● SOURCE PASSAGE
= = =

When working with a group, he likes to end a session with a competition.
Sometimes, they play H-O-R-S-E.
“The first pitcher throws a fastball on the inside corner,” says Lehr. “Everyone else has to do it or they’ve got an ‘H.’
“You want to try to hit a spot and have a purpose every time you throw a ball.”
At the younger ages, Lehr teaches a four-seam, two-seam and no-seam fastball.
Generally, the four-seamer has glove-side movement and is elevated for the batter to chase it.
The two-seamer produces arm-side action.
The no-seam goes down in the strike zone.
If they can command the fastball, Lehr will mix in change-up grips.
“It’s a fine line to when you start the breaking ball,” says Lehr. “I won’t teach it until they can command the fastball and the change-up.”
For all pitchers, the idea is to upset the hitter’s timing.
This can be done through perceived velocity.
By hiding the ball and releasing it late, pitchers can deceive the hitter.
“It’s all about late movement and command,” says Lehr. “And the most important (ball-strike) count is 1-1. Whoever wins the 1-1 battle is way ahead. You’ve got to trust that process (as a pitcher). Commit to a pitch and finish it.”
Lehr says players should be leery about lifting weights too young and should be getting advice from someone who is certified or holds a degree in strength training.
A 1986 Carmel High School graduate, Lehr played one season at Chiplola College in Marianna, Fla., and three at Saint Joseph’s College in Rensselaer, Ind. His head coaches with the Pumas were Dennis Seitz and Mike Moyzis.
Lehr was Carmel pitching coach for seven seasons. He was on Eric Lentz’s staff, served one season as interim head coach then was an assistant to Dan Roman.
Mitch Roman, Dan’s son and a Chicago White Sox minor leaguer, is also a Power Alley instructor as is former big league corner infielder and current Philadelphia Phillies fielding coordinator Chris Truby, former Carmel and Notre Dame player Kyle Fiala and former Triple-A outfielder John Tejeck.

= = =

● EXERCISE INSTRUCTIONS
1. Repeat the passage on Lehr's pitching instruction word for word, starting at "When working with" and ending at "produces arm-side action.".
2. In the passage on Lehr's pitching instruction, which ball-strike count does he call the most important?
3. Pick up the passage on Lehr's pitching instruction after its last sentence and continue it.

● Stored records
= = =

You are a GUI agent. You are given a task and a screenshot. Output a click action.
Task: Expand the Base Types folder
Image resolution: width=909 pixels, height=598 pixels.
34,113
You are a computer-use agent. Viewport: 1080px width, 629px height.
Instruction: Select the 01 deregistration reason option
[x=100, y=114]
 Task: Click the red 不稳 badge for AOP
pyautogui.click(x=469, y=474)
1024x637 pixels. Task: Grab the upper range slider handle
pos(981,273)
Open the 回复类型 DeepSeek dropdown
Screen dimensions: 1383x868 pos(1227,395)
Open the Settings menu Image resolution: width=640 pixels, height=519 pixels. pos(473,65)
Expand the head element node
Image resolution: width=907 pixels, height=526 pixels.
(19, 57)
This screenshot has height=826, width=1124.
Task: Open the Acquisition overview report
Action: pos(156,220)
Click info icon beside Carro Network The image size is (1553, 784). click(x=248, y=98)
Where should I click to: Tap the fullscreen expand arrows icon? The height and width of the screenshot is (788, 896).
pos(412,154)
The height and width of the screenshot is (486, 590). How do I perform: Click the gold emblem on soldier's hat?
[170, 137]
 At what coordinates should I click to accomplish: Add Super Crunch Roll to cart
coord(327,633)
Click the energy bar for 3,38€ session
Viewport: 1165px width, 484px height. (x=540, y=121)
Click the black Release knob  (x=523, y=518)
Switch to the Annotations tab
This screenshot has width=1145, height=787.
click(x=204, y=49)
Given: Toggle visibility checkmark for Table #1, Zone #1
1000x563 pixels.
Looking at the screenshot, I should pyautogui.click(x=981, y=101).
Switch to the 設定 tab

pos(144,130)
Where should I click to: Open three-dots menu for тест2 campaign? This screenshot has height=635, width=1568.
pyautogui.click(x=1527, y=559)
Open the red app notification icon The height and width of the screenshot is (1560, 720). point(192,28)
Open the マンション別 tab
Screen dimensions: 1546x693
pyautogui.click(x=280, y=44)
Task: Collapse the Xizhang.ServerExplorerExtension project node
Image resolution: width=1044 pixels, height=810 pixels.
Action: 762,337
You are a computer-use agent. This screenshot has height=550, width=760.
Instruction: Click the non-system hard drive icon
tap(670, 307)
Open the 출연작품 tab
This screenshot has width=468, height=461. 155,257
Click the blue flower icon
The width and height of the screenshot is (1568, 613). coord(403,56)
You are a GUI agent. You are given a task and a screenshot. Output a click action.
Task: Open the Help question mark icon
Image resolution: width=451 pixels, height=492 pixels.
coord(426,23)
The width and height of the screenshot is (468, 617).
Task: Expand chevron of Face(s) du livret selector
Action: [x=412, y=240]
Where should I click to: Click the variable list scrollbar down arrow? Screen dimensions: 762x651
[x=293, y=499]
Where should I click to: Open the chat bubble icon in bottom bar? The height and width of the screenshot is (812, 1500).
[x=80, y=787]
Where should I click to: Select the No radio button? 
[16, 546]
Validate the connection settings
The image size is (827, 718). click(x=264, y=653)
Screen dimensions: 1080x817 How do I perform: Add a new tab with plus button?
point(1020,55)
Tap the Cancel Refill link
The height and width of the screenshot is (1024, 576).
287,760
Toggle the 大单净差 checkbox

= = =

● WRITTEN ANSWERS
1.
When working with a group, he likes to end a session with a competition.
Sometimes, they play H-O-R-S-E.
“The first pitcher throws a fastball on the inside corner,” says Lehr. “Everyone else has to do it or they’ve got an ‘H.’
“You want to try to hit a spot and have a purpose every time you throw a ball.”
At the younger ages, Lehr teaches a four-seam, two-seam and no-seam fastball.
Generally, the four-seamer has glove-side movement and is elevated for the batter to chase it.
The two-seamer produces arm-side action.

2. The 1-1 count.

3.
Last spring, Lehr was pitching coach for Indiana High School Baseball Coaches Association Hall of Famer Rich Andriole at Guerin Catholic High School in Carmel.
Jay is married to Amy and his two stepchildren — Brandon Stevens and Megann Blea.
Stevens played for Andriole’s IHSAA state champions at Indianapolis Cathedral in 2007. The catcher/pitcher went on to Bradley University in Peoria, Ill., Parkland College in Champaign, Ill., and the University of Indianapolis and dabbled in independent professional baseball. He is married with a 1-year-old and works as a roofing salesman in Jasper, Ind.
Megann is married to U.S. Army captain/engineer Dustin Blea and resides in Missouri.
Lynn, 31, made his Major League Baseball debut in 2011 and pitched for the Minnesota Twins and New York Yankees in 2018.
Storen, 31, first appeared in an MLB game in 2010 and pitched for the 2017 Cincinnati Reds. The Carmel, Ind., resident missed the 2018 season after having Tommy John elbow surgery. The free agent is exploring his options for 2019.
“Lance has God-given ability,” says Lehr of Lynn. “He’s loose and has the same delivery he’s had since 12 years old. It’s clean and simple.”
A move from the first base side of the rubber closer to the middle helped Lynn excel in the second half in 2018.
Lehr plans to meet Lynn and his strength coach this winter in Nashville, Tenn.
“Drew is very meticulous,” says Lehr of Storen. “He was smaller when he was young so he had to learn how to get people out.
“He did not throw hard until his junior year of high school.
“Once strength caught up to him, the velocity came.”
By then, Storen already knew how to repeat his delivery.
“Drew has a knowledge of the kinetic chain and how it works,” says Lehr. “He has has proprioception (the sense that deals with sensations of body position, posture, balance and motion).
Lehr says Pete Page and Bobby Pierce are the men who taught him the love of the game.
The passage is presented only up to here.